### INSTRUCCIONES DE LA TAREA
Actualiza un pasaje del texto sobre la lucha libre: empieza en las palabras "Para muchos (extranjeros" y termina después de "vez en cuando.". Escribe "crítica erudita" en lugar de "crítica académica".

### FRAGMENTO SELECCIONADO

/---

Las luchas no son para pensar
Junio, 2023
Deporte-espectáculo, coreografía cultural, combinación de realidad y, sobre todo, un simulacro que despierta cualquier cantidad de afectos, la lucha libre no es, en efecto, como nos dice Juan Soto, para pensar, sino para presenciarla y perderse en los laberintos de su folclor. Es una de las expresiones de la cultura popular que le ha hecho frente a las avanzadas de la cultura de élite. Quizá por ello hoy en día, y sin ningún rubor, los whitexicans abarrotan los lugares preferenciales de sitios como la Arena México. La lucha libre ha logrado consolidarse ya como un elemento indispensable del mosaico cultural de nuestro país.
Cuenta la leyenda urbana que Salvador Novo (1904-1974) ―poeta, ensayista y cronista de México― acudía a las luchas de incógnito, cosa que no hacen hoy los whitexicans que abarrotan los lugares preferenciales de la Arena México, principalmente. Y aunque la lucha libre no ha dejado de ser un deporte-espectáculo de carácter predominantemente popular, ha logrado (a diferencia de otros tiempos) consolidarse ya como un elemento indispensable del mosaico cultural de nuestro país.
Para muchos (extranjeros y nacionales) es una curiosidad cultural y un evento ineludible que hay que conocer para sentir que, estando ahí, se está descendiendo por el túnel que conduce hacia una de las esencias de nuestra mexicanidad. En su texto “Mi lucha (libre)”, Novo afirma que por el camino de la sublimación artística de un hecho real y objetivo, cuya esencia se depura de la realidad, las luchas libres eran capaces de resistir a toda crítica académica. Y, sí, pretender cualquier descalificación de la lucha libre tratando de argumentar en contra de su verosimilitud resulta un ejercicio anodino porque su fascinación no radica, precisamente, en la brutalidad de sus excesos ni en el atractivo que produce la violencia regulada, al igual que sucede en muchos otros deportes-espectáculo, sino en el hecho de hacer pasar por real algo que sólo lo es de vez en cuando.

\---

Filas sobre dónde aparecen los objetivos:
/---

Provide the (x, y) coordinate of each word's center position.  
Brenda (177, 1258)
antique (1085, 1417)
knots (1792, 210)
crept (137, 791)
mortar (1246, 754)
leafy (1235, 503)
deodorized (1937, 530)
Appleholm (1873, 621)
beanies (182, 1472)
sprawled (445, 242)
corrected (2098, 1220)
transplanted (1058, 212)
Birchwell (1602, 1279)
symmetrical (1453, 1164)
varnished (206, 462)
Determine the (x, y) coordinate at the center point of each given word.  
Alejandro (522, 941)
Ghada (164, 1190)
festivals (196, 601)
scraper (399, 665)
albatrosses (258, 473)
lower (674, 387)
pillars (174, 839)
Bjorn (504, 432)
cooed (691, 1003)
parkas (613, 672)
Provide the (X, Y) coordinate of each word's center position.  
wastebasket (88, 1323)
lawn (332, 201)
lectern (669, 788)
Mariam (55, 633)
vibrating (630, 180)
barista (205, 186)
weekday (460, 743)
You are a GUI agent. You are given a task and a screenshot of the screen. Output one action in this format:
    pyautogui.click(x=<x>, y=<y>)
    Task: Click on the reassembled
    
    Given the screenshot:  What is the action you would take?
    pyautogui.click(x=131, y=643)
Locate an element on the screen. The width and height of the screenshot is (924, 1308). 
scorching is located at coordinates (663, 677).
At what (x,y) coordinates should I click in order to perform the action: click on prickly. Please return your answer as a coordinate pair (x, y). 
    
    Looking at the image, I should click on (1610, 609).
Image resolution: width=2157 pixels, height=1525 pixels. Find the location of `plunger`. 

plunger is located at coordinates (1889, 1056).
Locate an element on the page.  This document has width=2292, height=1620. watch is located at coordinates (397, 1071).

\---

### SOLUCIÓN ESCRITA
Para muchos (extranjeros y nacionales) es una curiosidad cultural y un evento ineludible que hay que conocer para sentir que, estando ahí, se está descendiendo por el túnel que conduce hacia una de las esencias de nuestra mexicanidad. En su texto “Mi lucha (libre)”, Novo afirma que por el camino de la sublimación artística de un hecho real y objetivo, cuya esencia se depura de la realidad, las luchas libres eran capaces de resistir a toda crítica erudita. Y, sí, pretender cualquier descalificación de la lucha libre tratando de argumentar en contra de su verosimilitud resulta un ejercicio anodino porque su fascinación no radica, precisamente, en la brutalidad de sus excesos ni en el atractivo que produce la violencia regulada, al igual que sucede en muchos otros deportes-espectáculo, sino en el hecho de hacer pasar por real algo que sólo lo es de vez en cuando.